Reproduce the line containing "ТОМСК (408, 30)" and every line after it through the end of the records. Include nothing else.

• [EXCERPTED DATA]
=== Section Start ===

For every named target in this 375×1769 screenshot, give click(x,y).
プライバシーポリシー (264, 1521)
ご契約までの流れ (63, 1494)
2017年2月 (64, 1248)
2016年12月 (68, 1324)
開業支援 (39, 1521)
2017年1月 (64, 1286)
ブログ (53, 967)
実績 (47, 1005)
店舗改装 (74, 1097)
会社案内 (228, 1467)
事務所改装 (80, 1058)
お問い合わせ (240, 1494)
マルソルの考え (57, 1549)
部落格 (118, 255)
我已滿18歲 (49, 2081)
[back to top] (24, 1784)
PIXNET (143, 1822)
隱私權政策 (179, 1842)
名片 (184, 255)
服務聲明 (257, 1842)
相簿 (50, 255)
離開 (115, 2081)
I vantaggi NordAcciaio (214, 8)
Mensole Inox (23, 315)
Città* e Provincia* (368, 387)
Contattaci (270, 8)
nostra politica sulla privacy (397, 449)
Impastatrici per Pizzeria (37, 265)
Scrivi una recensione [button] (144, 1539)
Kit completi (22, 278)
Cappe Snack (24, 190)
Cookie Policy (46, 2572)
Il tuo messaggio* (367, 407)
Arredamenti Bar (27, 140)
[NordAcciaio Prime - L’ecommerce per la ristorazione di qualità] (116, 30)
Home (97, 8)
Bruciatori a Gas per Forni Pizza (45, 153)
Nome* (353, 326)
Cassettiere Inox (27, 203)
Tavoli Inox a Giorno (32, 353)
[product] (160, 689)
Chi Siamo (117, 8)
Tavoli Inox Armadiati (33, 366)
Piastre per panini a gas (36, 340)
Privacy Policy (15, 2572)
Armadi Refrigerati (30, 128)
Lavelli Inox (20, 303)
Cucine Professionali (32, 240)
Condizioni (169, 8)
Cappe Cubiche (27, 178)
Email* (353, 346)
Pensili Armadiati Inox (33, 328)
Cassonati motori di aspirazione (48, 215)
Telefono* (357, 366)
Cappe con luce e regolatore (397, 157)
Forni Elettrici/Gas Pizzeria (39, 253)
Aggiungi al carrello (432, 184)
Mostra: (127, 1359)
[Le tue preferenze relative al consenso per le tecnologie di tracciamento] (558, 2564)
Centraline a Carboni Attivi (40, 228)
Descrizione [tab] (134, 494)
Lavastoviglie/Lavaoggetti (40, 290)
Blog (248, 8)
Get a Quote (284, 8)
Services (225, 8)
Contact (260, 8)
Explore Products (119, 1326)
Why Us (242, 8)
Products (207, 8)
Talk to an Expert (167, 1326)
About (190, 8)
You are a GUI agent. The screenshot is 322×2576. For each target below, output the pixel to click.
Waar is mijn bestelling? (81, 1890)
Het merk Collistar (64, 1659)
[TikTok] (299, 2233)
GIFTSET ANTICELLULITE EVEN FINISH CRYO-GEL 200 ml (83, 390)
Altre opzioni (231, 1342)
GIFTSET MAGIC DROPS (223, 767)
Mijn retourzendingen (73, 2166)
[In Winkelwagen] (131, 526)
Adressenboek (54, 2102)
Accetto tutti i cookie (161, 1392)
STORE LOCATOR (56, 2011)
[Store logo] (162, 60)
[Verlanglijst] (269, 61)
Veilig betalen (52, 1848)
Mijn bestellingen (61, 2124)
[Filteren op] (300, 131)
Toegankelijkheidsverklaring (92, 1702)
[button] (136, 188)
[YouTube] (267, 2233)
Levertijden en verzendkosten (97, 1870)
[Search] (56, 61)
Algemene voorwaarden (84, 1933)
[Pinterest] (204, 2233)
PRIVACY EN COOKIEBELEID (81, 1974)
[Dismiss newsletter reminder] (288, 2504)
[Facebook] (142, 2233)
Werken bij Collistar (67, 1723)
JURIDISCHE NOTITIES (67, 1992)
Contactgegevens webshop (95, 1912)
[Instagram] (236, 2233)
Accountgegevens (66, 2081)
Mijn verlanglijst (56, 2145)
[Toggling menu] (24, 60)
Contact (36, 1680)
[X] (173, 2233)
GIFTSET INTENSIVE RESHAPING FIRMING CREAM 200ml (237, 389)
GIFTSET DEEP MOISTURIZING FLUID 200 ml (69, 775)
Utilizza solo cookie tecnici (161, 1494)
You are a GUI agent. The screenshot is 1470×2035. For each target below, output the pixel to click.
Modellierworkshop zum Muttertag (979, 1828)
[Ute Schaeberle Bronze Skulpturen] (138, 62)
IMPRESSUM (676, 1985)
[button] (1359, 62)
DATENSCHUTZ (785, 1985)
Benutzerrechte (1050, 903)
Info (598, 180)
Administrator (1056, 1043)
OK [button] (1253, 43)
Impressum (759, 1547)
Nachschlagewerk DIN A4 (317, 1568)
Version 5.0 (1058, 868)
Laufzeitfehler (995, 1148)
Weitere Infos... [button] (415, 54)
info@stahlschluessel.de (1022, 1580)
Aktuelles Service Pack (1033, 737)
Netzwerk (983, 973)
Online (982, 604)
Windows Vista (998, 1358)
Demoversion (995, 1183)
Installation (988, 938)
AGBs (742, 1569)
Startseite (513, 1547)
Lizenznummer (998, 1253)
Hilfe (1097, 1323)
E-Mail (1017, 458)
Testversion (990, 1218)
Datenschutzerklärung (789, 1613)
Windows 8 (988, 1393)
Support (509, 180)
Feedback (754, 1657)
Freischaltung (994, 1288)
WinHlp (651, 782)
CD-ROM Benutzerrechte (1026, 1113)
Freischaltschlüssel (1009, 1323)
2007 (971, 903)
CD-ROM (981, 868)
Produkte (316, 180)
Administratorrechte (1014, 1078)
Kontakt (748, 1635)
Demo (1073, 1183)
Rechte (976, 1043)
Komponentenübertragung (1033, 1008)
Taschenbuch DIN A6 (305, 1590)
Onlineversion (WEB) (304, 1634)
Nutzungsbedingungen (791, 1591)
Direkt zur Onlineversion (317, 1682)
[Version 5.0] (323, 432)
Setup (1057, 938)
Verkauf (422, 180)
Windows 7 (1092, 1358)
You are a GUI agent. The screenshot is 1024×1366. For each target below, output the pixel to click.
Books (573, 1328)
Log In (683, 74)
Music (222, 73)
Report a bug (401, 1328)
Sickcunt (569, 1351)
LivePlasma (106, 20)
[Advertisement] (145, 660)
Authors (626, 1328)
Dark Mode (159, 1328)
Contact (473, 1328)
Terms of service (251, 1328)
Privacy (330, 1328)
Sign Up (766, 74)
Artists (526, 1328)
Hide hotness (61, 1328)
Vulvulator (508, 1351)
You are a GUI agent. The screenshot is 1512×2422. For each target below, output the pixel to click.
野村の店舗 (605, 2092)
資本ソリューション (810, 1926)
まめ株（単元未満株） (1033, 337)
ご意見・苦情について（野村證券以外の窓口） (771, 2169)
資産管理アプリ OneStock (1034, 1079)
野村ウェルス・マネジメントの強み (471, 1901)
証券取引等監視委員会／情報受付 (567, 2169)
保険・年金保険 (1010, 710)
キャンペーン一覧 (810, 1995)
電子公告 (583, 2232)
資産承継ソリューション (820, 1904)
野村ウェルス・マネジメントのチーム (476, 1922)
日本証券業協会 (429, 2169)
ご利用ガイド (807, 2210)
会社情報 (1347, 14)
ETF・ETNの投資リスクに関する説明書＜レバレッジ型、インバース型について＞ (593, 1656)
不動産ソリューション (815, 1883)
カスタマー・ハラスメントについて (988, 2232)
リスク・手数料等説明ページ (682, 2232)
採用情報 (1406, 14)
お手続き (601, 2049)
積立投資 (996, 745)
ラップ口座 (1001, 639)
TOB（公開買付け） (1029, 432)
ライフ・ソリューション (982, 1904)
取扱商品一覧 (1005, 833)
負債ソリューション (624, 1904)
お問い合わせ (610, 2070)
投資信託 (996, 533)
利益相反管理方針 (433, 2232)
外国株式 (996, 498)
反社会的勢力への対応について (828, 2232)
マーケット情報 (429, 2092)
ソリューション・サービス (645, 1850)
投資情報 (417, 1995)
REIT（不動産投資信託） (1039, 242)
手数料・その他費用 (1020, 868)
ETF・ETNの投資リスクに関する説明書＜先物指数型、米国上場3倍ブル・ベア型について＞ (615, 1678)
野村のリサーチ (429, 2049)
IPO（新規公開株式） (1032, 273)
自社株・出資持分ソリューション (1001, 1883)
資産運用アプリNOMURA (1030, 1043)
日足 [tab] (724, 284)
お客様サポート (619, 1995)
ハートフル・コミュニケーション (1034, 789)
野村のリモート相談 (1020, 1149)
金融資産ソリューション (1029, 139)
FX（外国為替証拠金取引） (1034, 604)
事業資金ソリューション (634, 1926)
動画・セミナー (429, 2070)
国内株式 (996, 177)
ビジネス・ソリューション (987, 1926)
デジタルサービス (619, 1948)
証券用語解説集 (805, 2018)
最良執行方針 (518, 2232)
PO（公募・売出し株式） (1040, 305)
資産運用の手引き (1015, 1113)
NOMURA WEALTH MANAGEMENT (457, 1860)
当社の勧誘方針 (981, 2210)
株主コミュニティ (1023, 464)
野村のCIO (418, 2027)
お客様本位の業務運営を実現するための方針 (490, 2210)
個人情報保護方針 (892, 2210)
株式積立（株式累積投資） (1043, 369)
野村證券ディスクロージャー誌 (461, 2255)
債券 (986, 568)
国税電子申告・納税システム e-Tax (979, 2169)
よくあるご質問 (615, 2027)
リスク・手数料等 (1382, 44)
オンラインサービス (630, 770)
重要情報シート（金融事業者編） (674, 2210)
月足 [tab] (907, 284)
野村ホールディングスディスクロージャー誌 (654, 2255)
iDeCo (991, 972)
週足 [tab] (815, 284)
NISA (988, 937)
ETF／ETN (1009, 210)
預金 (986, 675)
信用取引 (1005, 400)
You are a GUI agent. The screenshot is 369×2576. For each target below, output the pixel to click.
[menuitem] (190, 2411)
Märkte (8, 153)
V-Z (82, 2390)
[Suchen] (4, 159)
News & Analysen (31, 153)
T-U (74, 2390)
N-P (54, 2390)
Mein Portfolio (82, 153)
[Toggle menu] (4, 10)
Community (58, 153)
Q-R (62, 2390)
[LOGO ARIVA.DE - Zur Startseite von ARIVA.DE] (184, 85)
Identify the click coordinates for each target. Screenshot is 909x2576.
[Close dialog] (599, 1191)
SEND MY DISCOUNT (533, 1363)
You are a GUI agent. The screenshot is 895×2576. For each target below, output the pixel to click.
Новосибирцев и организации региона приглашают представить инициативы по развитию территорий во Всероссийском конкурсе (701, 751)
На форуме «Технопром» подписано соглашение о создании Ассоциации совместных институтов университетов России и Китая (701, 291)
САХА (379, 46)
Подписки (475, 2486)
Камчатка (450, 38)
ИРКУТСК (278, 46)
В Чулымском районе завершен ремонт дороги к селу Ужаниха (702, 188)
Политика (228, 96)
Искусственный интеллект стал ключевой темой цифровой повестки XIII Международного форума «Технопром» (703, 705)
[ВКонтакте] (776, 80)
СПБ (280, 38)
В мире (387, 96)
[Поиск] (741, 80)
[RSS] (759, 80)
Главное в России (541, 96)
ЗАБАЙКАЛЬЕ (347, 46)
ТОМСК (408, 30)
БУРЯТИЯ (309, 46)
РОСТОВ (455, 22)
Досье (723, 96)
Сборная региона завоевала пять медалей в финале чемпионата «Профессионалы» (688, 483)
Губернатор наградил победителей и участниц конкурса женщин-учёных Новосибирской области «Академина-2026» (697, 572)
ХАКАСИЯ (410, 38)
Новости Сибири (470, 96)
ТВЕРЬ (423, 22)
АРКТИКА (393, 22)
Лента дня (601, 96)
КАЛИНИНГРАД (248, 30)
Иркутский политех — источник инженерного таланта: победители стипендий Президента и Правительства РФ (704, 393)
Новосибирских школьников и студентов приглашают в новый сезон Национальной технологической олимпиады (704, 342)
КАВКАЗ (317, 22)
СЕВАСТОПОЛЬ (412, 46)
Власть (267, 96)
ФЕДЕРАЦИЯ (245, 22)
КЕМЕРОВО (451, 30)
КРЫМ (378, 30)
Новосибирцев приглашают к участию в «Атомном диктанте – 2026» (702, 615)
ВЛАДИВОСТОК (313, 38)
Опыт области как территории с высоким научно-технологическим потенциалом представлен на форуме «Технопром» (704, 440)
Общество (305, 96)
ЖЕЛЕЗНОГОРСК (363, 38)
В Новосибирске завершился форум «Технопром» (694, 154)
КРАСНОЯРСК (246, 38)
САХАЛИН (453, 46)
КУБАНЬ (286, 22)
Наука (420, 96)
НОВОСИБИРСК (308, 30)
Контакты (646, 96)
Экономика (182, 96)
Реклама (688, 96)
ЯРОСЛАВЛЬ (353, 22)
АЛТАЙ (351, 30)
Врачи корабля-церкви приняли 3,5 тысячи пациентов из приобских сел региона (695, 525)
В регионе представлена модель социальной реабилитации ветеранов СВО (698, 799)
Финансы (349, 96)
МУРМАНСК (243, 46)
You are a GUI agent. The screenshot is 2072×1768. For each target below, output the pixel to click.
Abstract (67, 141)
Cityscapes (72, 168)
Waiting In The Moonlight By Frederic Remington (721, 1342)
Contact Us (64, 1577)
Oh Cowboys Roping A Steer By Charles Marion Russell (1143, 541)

=== Section End ===

• [RESULT BELOW]
ТОМСК (408, 30)
БУРЯТИЯ (309, 46)
РОСТОВ (455, 22)
Досье (723, 96)
Сборная региона завоевала пять медалей в финале чемпионата «Профессионалы» (688, 483)
Губернатор наградил победителей и участниц конкурса женщин-учёных Новосибирской области «Академина-2026» (697, 572)
ХАКАСИЯ (410, 38)
Новости Сибири (470, 96)
ТВЕРЬ (423, 22)
АРКТИКА (393, 22)
Лента дня (601, 96)
КАЛИНИНГРАД (248, 30)
Иркутский политех — источник инженерного таланта: победители стипендий Президента и Правительства РФ (704, 393)
Новосибирских школьников и студентов приглашают в новый сезон Национальной технологической олимпиады (704, 342)
КАВКАЗ (317, 22)
СЕВАСТОПОЛЬ (412, 46)
Власть (267, 96)
ФЕДЕРАЦИЯ (245, 22)
КЕМЕРОВО (451, 30)
КРЫМ (378, 30)
Новосибирцев приглашают к участию в «Атомном диктанте – 2026» (702, 615)
ВЛАДИВОСТОК (313, 38)
Опыт области как территории с высоким научно-технологическим потенциалом представлен на форуме «Технопром» (704, 440)
Общество (305, 96)
ЖЕЛЕЗНОГОРСК (363, 38)
В Новосибирске завершился форум «Технопром» (694, 154)
КРАСНОЯРСК (246, 38)
САХАЛИН (453, 46)
КУБАНЬ (286, 22)
Наука (420, 96)
НОВОСИБИРСК (308, 30)
Контакты (646, 96)
Экономика (182, 96)
Реклама (688, 96)
ЯРОСЛАВЛЬ (353, 22)
АЛТАЙ (351, 30)
Врачи корабля-церкви приняли 3,5 тысячи пациентов из приобских сел региона (695, 525)
В регионе представлена модель социальной реабилитации ветеранов СВО (698, 799)
Финансы (349, 96)
МУРМАНСК (243, 46)
You are a GUI agent. The screenshot is 2072×1768. For each target below, output the pixel to click.
Abstract (67, 141)
Cityscapes (72, 168)
Waiting In The Moonlight By Frederic Remington (721, 1342)
Contact Us (64, 1577)
Oh Cowboys Roping A Steer By Charles Marion Russell (1143, 541)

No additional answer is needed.